The Excess Returns model looks at how much profit Principal Financial Group can generate above the return that shareholders reasonably demand on their equity, then capitalizes those extra profits into an intrinsic value per share.
In this framework, Principal starts from a Book Value base of $52.90 per share, with analysts expecting Stable EPS of $9.21 per share, driven by an Average Return on Equity of 15.80. Against an implied Cost of Equity of $4.05 per share, the company is generating an Excess Return of $5.16 per share, indicating that each dollar of equity is working harder than the required hurdle rate.
Looking ahead, the Stable Book Value is projected to rise to $58.29 per share, based on estimates from 7 analysts. This supports the idea that these excess returns can be sustained rather than being a short term spike.
When these excess profits are projected and discounted, the model arrives at an intrinsic value that implies the stock is 56.6% undervalued relative to its current market price.
Result: UNDERVALUED
Our Excess Returns analysis suggests Principal Financial Group is undervalued by 56.6%. Track this in your watchlist or portfolio, or discover 912 more undervalued stocks based on cash flows.
For consistently profitable businesses like Principal Financial Group, the price to earnings multiple is a useful shorthand for what investors are willing to pay for each dollar of current earnings. It naturally blends expectations about future growth with the level of risk investors perceive in those earnings, so higher growth and lower risk typically justify a higher normal PE ratio, while slower or more volatile earnings usually command a discount.
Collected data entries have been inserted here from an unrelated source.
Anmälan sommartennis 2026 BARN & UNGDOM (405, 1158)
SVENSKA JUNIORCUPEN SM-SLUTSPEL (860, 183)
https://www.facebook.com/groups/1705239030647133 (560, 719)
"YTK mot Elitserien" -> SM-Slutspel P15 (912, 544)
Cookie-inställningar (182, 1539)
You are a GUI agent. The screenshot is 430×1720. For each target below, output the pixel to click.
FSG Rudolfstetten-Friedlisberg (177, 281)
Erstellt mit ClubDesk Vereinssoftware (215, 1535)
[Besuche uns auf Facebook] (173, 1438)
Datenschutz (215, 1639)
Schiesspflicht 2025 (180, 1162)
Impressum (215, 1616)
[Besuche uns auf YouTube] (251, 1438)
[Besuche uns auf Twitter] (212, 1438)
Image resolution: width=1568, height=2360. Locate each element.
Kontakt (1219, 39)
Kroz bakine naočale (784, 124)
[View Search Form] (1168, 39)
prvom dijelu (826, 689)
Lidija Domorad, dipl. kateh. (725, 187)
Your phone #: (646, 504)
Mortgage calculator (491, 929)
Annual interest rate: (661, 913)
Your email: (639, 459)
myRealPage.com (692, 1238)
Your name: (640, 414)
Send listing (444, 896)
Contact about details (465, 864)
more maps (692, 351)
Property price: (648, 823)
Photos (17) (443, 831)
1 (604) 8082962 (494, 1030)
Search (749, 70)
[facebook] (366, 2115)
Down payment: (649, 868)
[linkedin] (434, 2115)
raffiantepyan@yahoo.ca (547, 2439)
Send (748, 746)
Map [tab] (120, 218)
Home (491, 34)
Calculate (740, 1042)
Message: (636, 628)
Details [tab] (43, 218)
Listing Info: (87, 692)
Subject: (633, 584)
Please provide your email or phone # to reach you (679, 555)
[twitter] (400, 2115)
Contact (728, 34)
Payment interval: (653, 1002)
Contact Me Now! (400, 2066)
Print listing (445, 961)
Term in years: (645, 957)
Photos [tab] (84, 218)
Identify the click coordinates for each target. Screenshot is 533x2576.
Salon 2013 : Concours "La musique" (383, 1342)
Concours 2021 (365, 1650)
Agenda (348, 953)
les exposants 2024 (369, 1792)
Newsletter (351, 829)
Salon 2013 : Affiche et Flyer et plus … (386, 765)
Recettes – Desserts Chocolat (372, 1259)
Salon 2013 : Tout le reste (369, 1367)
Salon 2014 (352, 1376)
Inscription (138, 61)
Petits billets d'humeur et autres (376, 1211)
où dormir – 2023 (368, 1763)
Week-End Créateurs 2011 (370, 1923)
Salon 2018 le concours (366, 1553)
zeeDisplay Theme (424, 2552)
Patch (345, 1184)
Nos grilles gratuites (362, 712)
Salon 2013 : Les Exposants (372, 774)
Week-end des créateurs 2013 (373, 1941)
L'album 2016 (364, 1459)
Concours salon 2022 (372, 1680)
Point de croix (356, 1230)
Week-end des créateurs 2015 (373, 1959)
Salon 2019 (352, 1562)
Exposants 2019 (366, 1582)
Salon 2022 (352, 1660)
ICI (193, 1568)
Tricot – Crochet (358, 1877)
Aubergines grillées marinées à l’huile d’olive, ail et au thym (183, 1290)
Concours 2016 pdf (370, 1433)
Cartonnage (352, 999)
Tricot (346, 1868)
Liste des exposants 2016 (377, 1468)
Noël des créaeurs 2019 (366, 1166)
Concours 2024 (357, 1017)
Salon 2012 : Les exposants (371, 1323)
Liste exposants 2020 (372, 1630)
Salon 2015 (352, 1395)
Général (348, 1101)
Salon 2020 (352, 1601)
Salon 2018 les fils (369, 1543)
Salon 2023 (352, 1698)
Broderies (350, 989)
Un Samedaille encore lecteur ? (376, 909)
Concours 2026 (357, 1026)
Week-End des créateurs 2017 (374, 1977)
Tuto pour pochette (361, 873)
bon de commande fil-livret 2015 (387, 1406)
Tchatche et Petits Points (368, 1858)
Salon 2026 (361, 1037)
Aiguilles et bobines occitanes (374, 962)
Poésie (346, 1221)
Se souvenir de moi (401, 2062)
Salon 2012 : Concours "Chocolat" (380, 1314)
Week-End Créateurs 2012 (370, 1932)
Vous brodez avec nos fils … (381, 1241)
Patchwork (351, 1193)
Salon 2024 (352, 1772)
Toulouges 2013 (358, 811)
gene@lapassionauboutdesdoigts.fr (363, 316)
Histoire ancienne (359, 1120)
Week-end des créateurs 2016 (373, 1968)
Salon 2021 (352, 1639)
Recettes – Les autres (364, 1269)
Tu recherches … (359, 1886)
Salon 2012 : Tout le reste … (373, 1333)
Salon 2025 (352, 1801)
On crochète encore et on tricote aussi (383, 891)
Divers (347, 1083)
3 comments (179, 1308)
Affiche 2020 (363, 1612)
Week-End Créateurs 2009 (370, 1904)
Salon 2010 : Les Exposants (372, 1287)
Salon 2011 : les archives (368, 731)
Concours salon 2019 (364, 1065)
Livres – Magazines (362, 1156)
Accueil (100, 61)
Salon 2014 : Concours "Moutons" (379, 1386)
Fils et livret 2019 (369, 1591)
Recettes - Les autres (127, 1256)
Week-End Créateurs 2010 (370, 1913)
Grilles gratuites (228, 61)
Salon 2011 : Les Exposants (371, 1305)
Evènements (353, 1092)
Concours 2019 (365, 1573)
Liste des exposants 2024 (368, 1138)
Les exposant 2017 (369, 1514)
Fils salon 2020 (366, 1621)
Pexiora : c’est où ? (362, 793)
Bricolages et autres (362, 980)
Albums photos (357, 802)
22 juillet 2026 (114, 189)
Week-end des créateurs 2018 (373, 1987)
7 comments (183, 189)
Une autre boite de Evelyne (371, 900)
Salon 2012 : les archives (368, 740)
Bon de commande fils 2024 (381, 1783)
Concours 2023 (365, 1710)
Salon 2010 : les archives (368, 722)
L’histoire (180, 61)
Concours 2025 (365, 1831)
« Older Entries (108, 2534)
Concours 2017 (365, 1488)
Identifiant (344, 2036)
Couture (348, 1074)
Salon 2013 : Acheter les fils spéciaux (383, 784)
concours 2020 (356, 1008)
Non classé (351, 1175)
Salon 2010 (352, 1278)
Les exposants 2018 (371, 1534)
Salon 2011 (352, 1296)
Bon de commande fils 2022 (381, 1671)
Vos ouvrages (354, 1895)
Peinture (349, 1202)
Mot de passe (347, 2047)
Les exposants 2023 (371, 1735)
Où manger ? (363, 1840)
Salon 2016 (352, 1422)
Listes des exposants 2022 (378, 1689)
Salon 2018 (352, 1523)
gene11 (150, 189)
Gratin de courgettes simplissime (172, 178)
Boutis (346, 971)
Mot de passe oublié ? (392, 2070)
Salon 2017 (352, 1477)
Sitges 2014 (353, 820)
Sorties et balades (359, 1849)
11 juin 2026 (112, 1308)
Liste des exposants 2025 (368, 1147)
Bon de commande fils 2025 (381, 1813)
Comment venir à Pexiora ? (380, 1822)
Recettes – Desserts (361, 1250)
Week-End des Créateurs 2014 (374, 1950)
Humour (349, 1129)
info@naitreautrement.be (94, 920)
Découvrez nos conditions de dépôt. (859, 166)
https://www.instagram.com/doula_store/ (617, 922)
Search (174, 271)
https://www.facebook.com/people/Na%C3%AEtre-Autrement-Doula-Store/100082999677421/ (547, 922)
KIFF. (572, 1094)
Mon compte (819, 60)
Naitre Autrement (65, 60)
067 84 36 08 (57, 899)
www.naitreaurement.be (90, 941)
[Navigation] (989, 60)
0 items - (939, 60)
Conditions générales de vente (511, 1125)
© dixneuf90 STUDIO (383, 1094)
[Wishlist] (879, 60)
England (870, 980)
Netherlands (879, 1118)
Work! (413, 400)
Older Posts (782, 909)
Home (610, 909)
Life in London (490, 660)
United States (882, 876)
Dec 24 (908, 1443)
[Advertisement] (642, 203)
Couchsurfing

Principal currently trades on a PE of roughly 12.0x, which is slightly below both the wider Insurance industry average of about 12.8x and the peer group average of around 10.4x. Simply Wall St also calculates a Fair Ratio of 17.0x for Principal, which is the PE level you might expect when you factor in the company’s specific earnings growth outlook, profitability, size, industry context, and risk profile. This Fair Ratio framework is more tailored than a simple peer or sector comparison, because it adjusts for company specific strengths and weaknesses rather than assuming all insurers deserve the same multiple. With the shares trading at 12.0x versus a Fair Ratio of 17.0x, the stock screens as undervalued on this metric.
Result: UNDERVALUED
PE ratios tell one story, but what if the real opportunity lies elsewhere? Discover 1442 companies where insiders are betting big on explosive growth.
Earlier we mentioned that there is an even better way to understand valuation. Let us introduce you to Narratives, which are simple stories investors create on Simply Wall St’s Community page. These Narratives link an investor’s view of a company’s future revenue, earnings, and margins to a financial forecast and a fair value. Investors then compare that fair value to the current price to decide whether to buy or sell. Each Narrative updates dynamically as new information, such as earnings or sector news, comes in.
For example, one Principal Financial Group investor might build a bullish Narrative around robust retirement demand, margin expansion toward roughly 12 percent, and a fair value closer to the upper analyst target near 101 dollars. A more cautious investor might emphasize fee pressure, softer flows, and a fair value around the low end of recent targets near 72 dollars. Both perspectives sit side by side on the platform so you can quickly see which story, and which price versus value gap, makes the most sense to you.
Do you think there's more to the story for Principal Financial Group? Head over to our Community to see what others are saying!
This article by Simply Wall St is general in nature. We provide commentary based on historical data and analyst forecasts only using an unbiased methodology and our articles are not intended to be financial advice. It does not constitute a recommendation to buy or sell any stock, and does not take account of your objectives, or your financial situation. We aim to bring you long-term focused analysis driven by fundamental data. Note that our analysis may not factor in the latest price-sensitive company announcements or qualitative material. Simply Wall St has no position in any stocks mentioned.